■ **What the task asks**: Set down each entry exactly as given; pictures should not appear in the copy.

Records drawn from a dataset
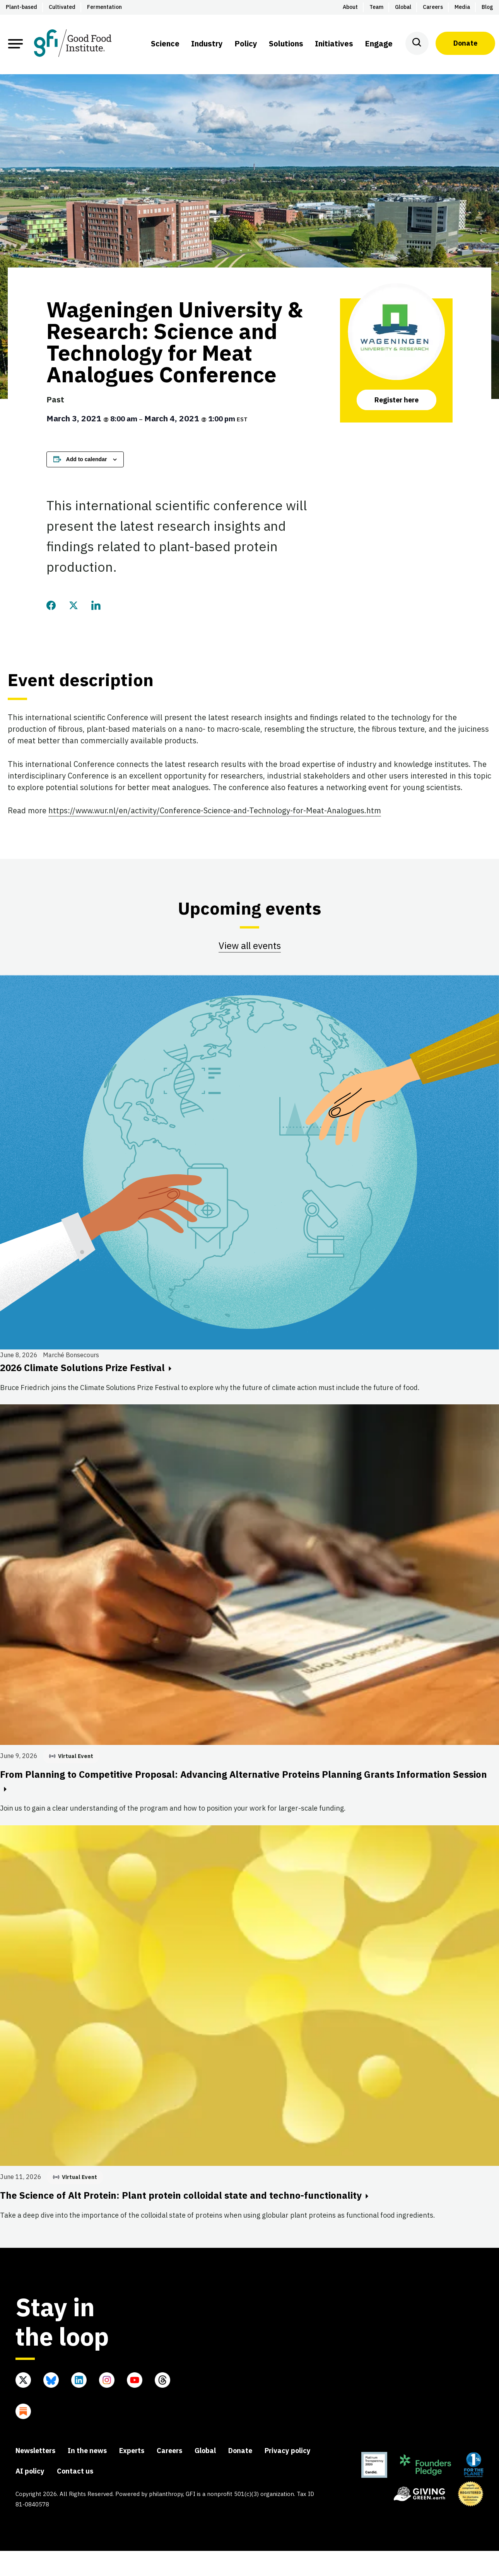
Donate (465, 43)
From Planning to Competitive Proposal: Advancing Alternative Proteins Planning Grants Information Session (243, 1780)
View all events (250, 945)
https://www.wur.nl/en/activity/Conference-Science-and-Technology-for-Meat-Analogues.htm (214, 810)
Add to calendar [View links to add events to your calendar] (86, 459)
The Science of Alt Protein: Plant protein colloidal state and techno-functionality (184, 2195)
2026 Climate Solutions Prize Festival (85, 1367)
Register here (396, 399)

■ **Your response**:
Donate (465, 43)
From Planning to Competitive Proposal: Advancing Alternative Proteins Planning Grants Information Session (243, 1780)
View all events (250, 945)
https://www.wur.nl/en/activity/Conference-Science-and-Technology-for-Meat-Analogues.htm (214, 810)
Add to calendar [View links to add events to your calendar] (86, 459)
The Science of Alt Protein: Plant protein colloidal state and techno-functionality (184, 2195)
2026 Climate Solutions Prize Festival (85, 1367)
Register here (396, 399)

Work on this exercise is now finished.